Bump... for evening mn'rs... DD now has sore tummy from the stress.

SueBarooeeooeeooooo · 02/10/2007 20:52

I was thinking about this some more. If it is the big conscience issue that your DD feels that is (I'm not disputing that), then might it be worth her speaking to the leader herself and explaining how she feels? Her own integrity should count for something.

suenorth · 02/10/2007 21:18

Yeah, I agree that it should count for something. And I'm proud of her for sticking to her guns on this. But clubs are allowed to have rules I suppose - even if we don't agree with them. I read that the British Humanist Association is lobbying to get the Scouting Association (I presume they'd extend the principle to guiding too) to get them to extend membership to children of no faith, since they've extended already from Christians to children of all faiths.

DH was a member of an unusual religion while at school and was always having to miss out on fun things and being made to feel different. Aside from my own personal feelings, I sort of hoped that raising my kids to respect all faiths and choose for themselves when they're old enough to do so would avoid all that. More fool me.

Sorry about the slightly off track rant but all this really winds me up. She's 6. She just wants to have fun with her friends. Shouldn't have to be worrying about religion getting in the way of life yet, surely?

SueBarooeeooeeooooo · 02/10/2007 21:24

Well, no, but I guess it is still a nominally 'religious' organization. Personally, we decided against it because it was a bit too wishy-swishy for us. I'd rather have no religious content than a sort of vague bleh.

Wracking brains for alternatives

Coming up short, sadly.
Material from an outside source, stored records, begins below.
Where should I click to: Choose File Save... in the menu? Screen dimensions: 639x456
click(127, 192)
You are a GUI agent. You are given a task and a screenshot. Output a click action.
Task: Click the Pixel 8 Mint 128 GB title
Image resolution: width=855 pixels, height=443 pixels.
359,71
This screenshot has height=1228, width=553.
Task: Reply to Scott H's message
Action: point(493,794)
We go to Girls Brigade, but that's clearly even more openly Christian, so it doesn't solve the problem for you. Maybe your smart cookie little girl could write a letter to them asking for them to take her views into account, and send it off to papers and that sort of thing, too.

MaureenMLove · 02/10/2007 21:39

I do Rainbows and I promise to bring this up at a District meeting that I am going to on Monday. Can't say that it bothers me either way tbh, but then I'm not particularly religious.

suenorth · 02/10/2007 22:24

Thanks Maureen, I'll be interested to hear what they say. I'm going to try and catch DD's Rainbows leader and see what lattitude she thinks there might be, as SueB suggested. Please post here with whatever you find out though. Thanks.